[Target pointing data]
• • • • •
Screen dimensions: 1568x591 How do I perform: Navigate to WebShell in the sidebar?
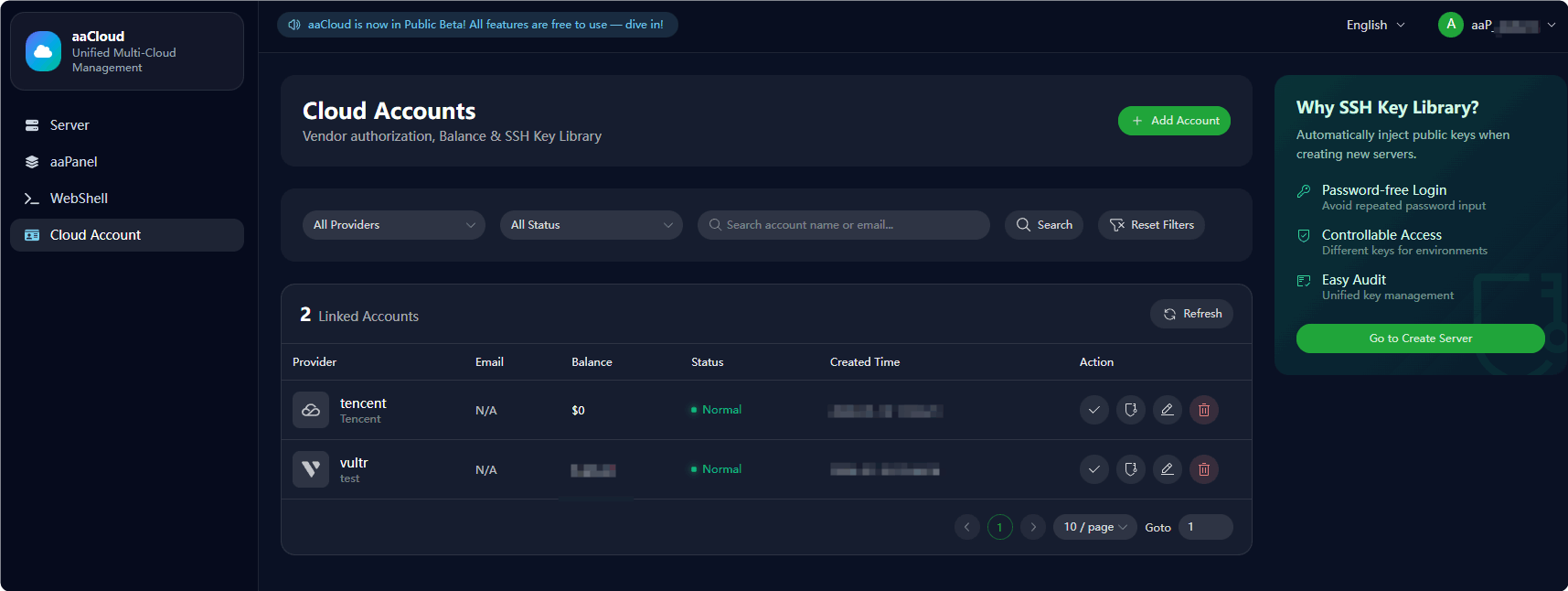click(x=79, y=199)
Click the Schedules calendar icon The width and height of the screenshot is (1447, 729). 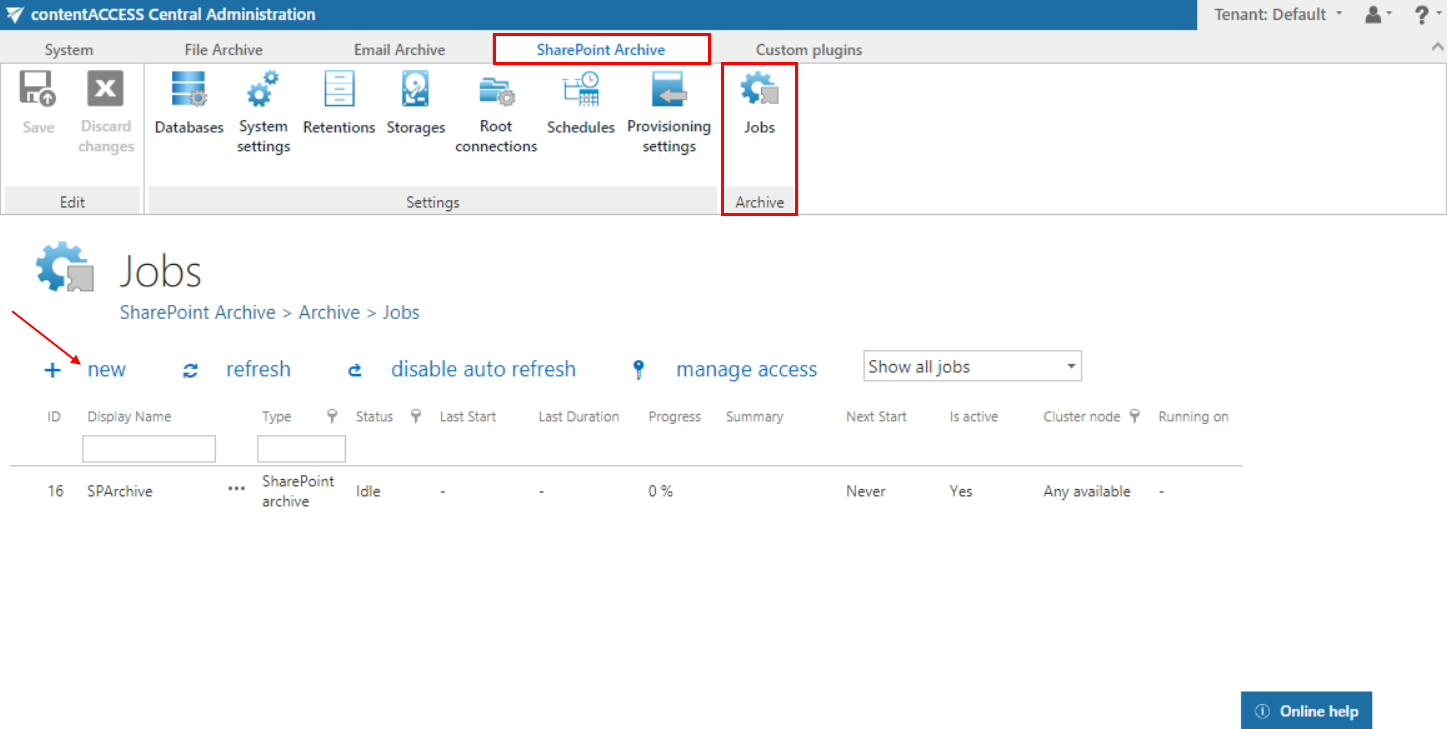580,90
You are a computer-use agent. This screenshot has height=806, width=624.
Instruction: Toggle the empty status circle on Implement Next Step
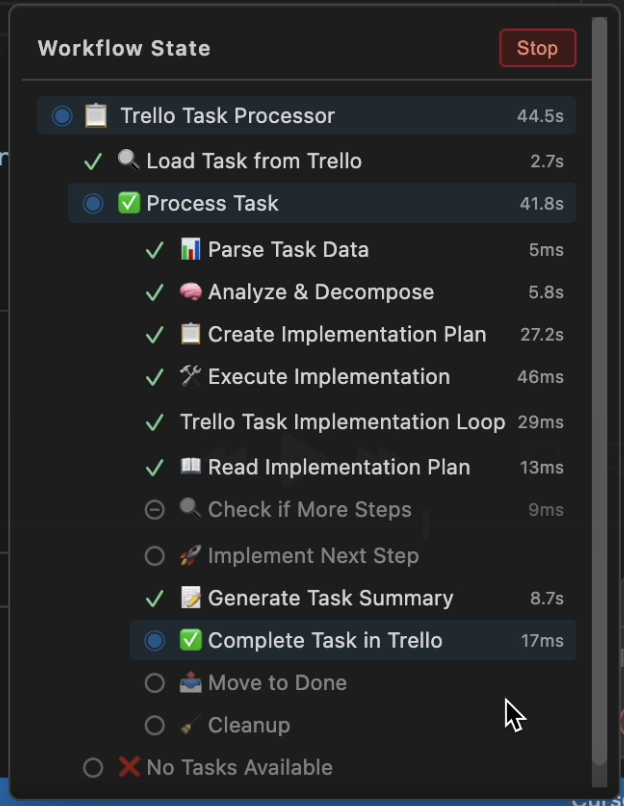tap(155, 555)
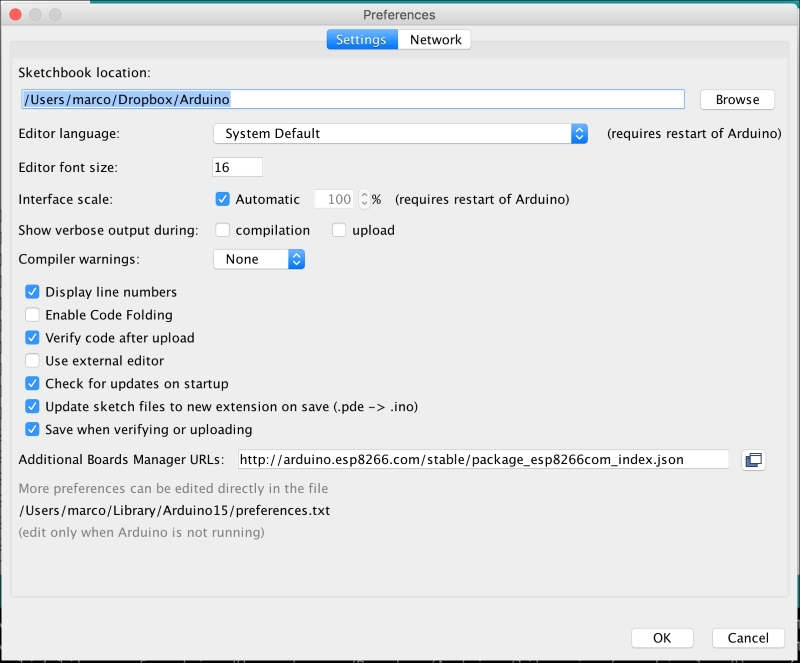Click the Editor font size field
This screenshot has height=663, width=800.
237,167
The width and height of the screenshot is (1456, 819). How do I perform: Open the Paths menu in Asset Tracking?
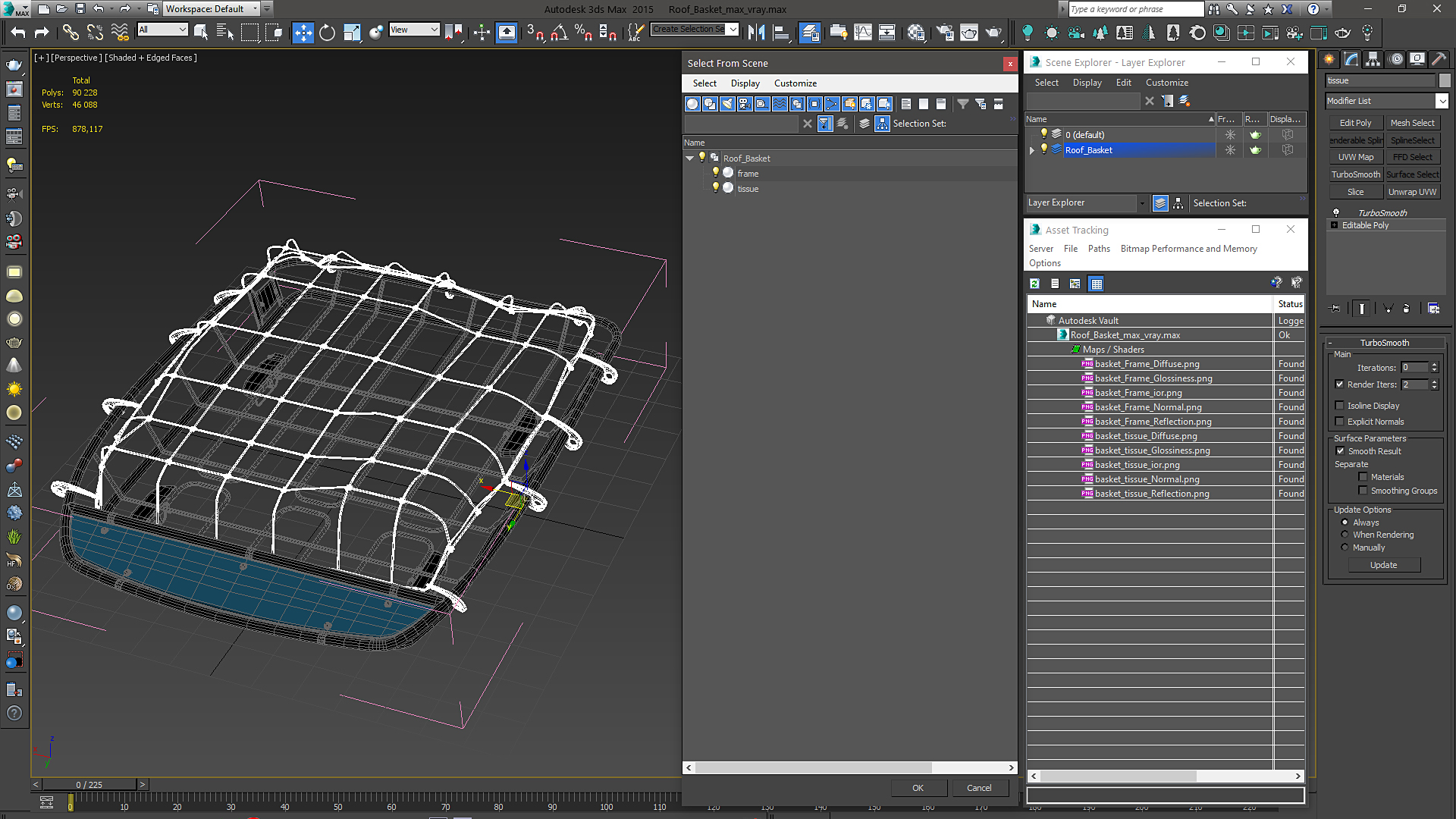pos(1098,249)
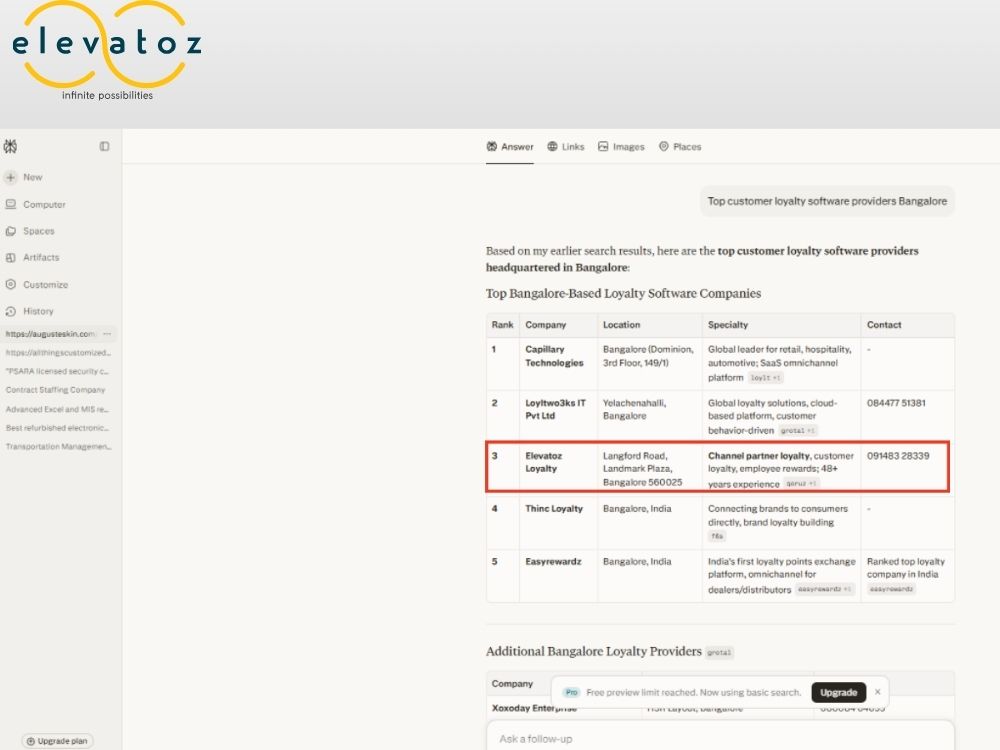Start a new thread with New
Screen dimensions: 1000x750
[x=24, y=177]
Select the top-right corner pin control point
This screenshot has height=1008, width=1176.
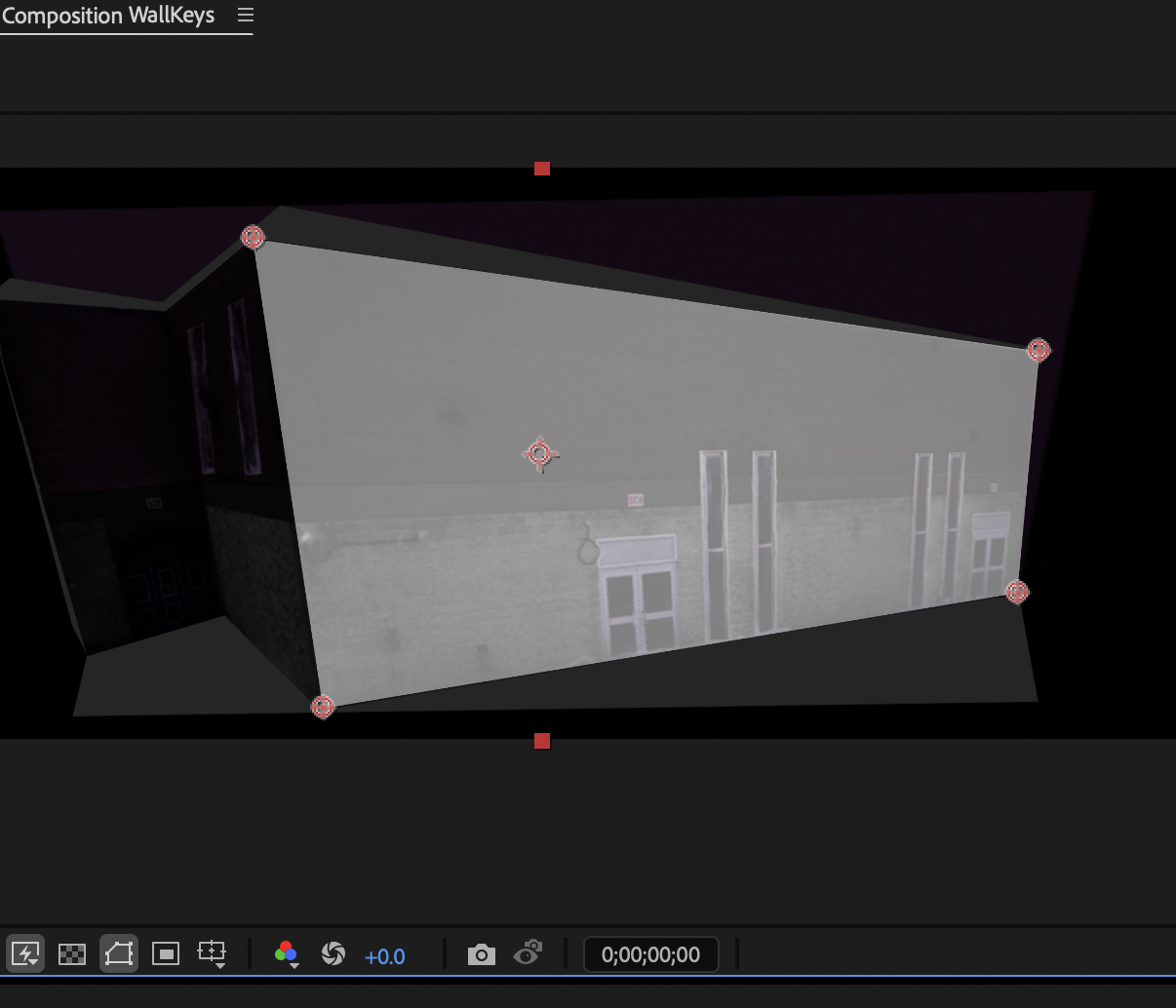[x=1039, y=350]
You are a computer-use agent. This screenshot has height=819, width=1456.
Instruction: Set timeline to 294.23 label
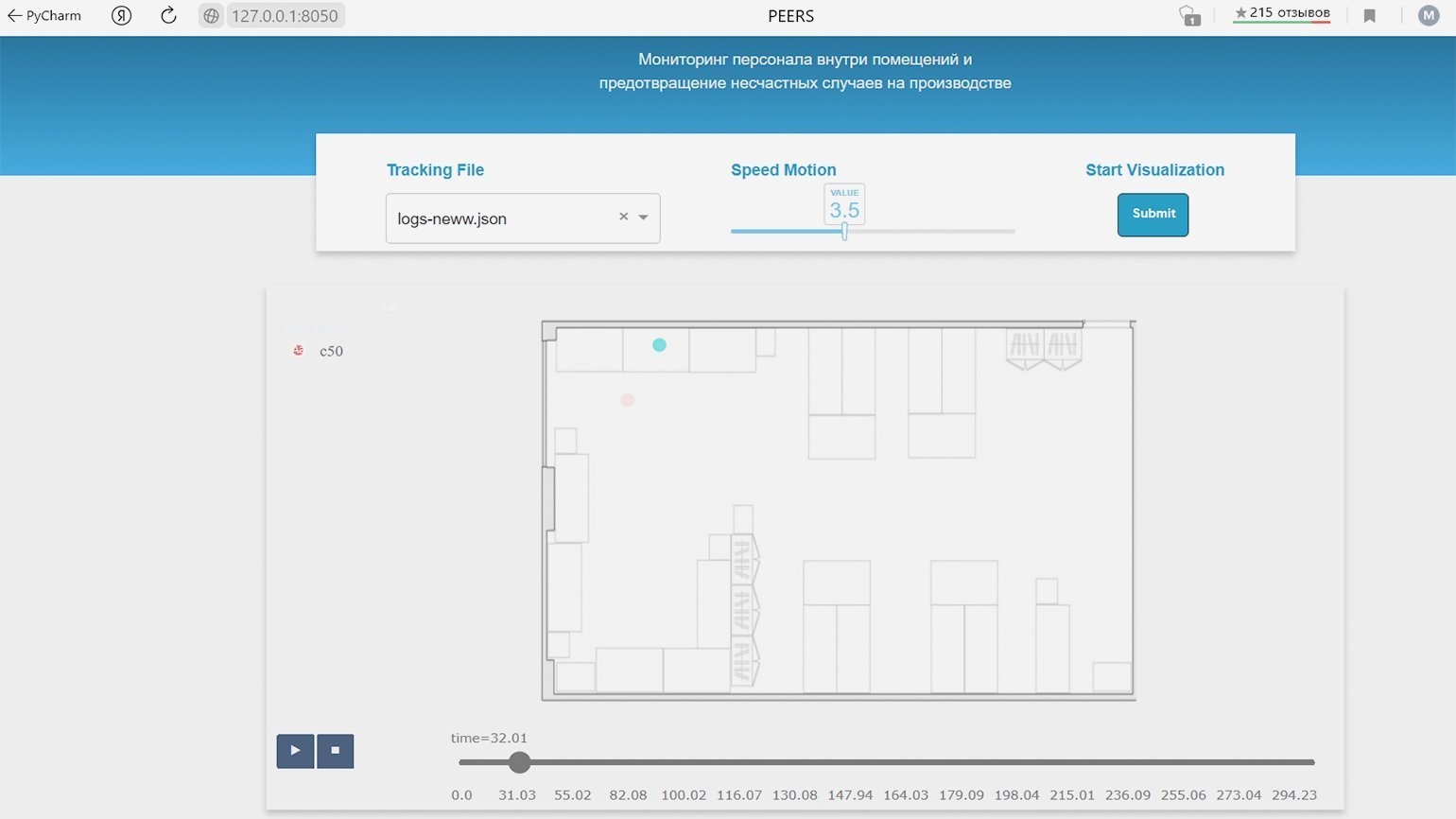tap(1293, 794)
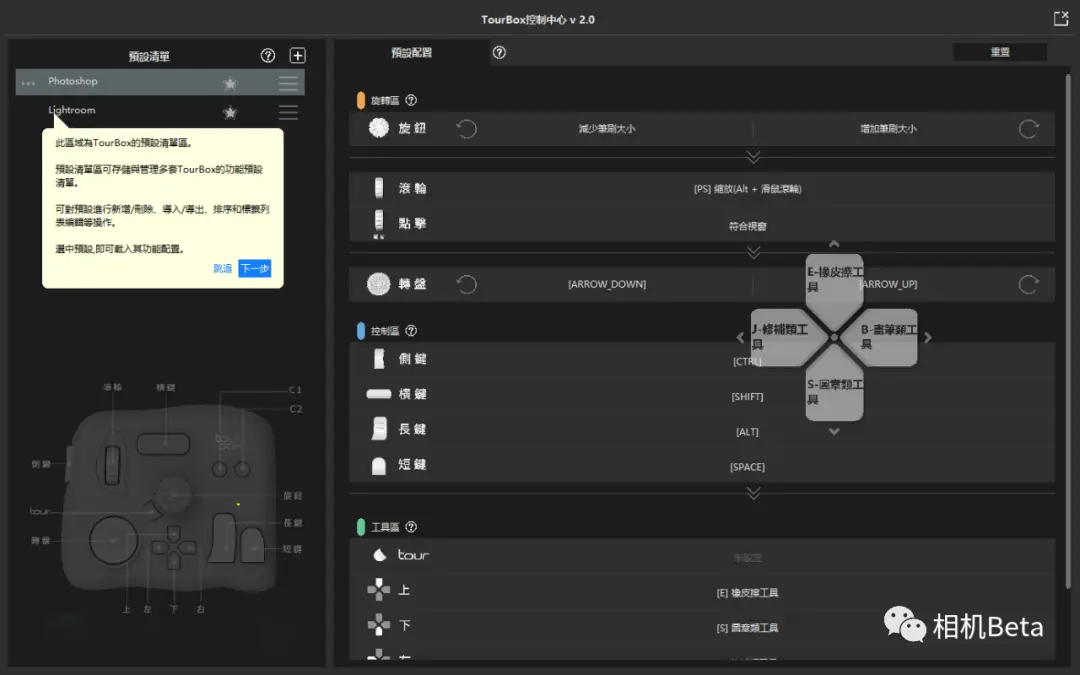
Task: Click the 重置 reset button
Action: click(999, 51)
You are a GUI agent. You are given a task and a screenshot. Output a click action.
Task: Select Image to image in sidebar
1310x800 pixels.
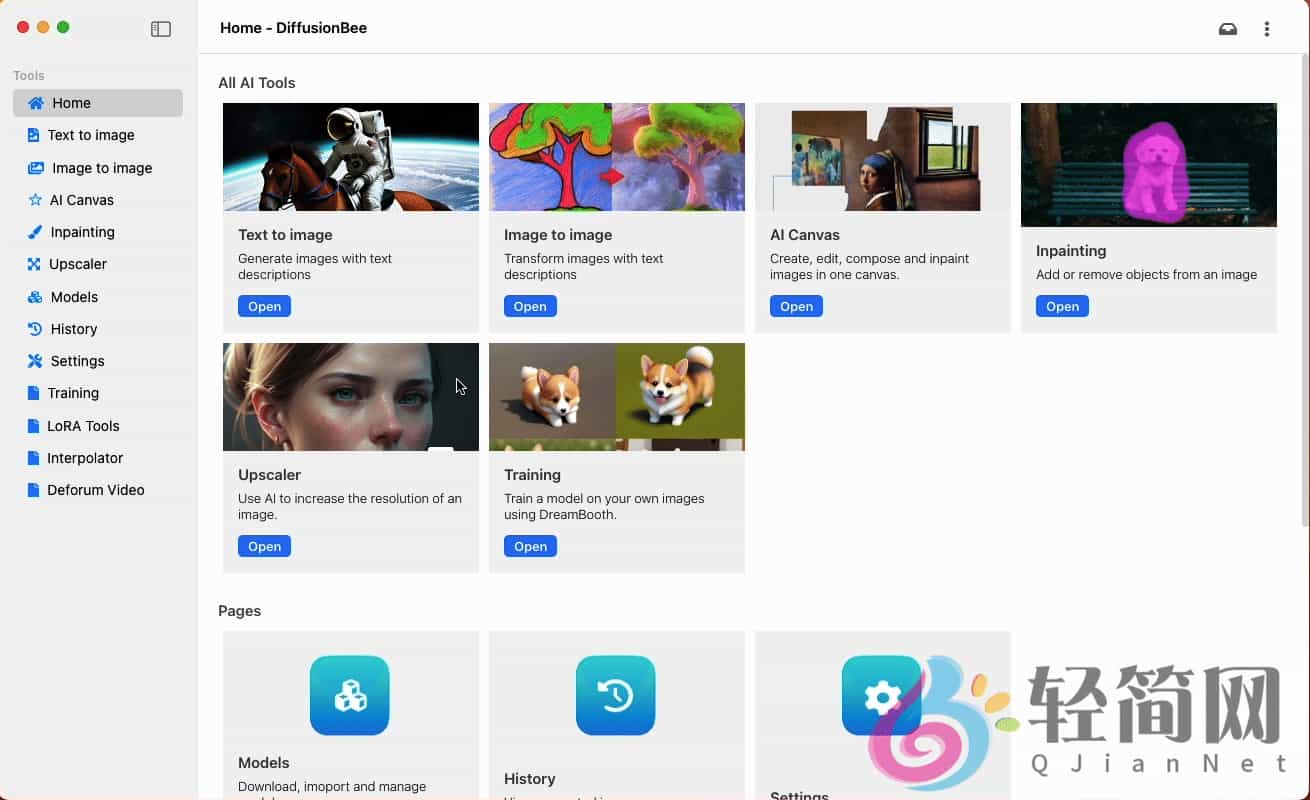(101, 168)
• • • • •
→ TASK INSTRUCTIONS:
Reproduce the listing word for word from the line containing "The width and height of the screenshot is (1456, 819)." through the end of the listing, leaving the pictures out of your answer.

→ RESPONSE FOR THIS EXERCISE:
The width and height of the screenshot is (1456, 819). How do I perform: Open the Paths menu in Asset Tracking?
pos(1098,249)
Start a new thread with New
Screen dimensions: 1000x750
[x=24, y=177]
Select the top-right corner pin control point
This screenshot has height=1008, width=1176.
[x=1039, y=350]
You are a computer-use agent. This screenshot has height=819, width=1456.
Instruction: Set timeline to 294.23 label
tap(1293, 794)
Task: Click the 重置 reset button
Action: click(999, 51)
You are a GUI agent. You are given a task and a screenshot. Output a click action.
Task: Select Image to image in sidebar
1310x800 pixels.
(101, 168)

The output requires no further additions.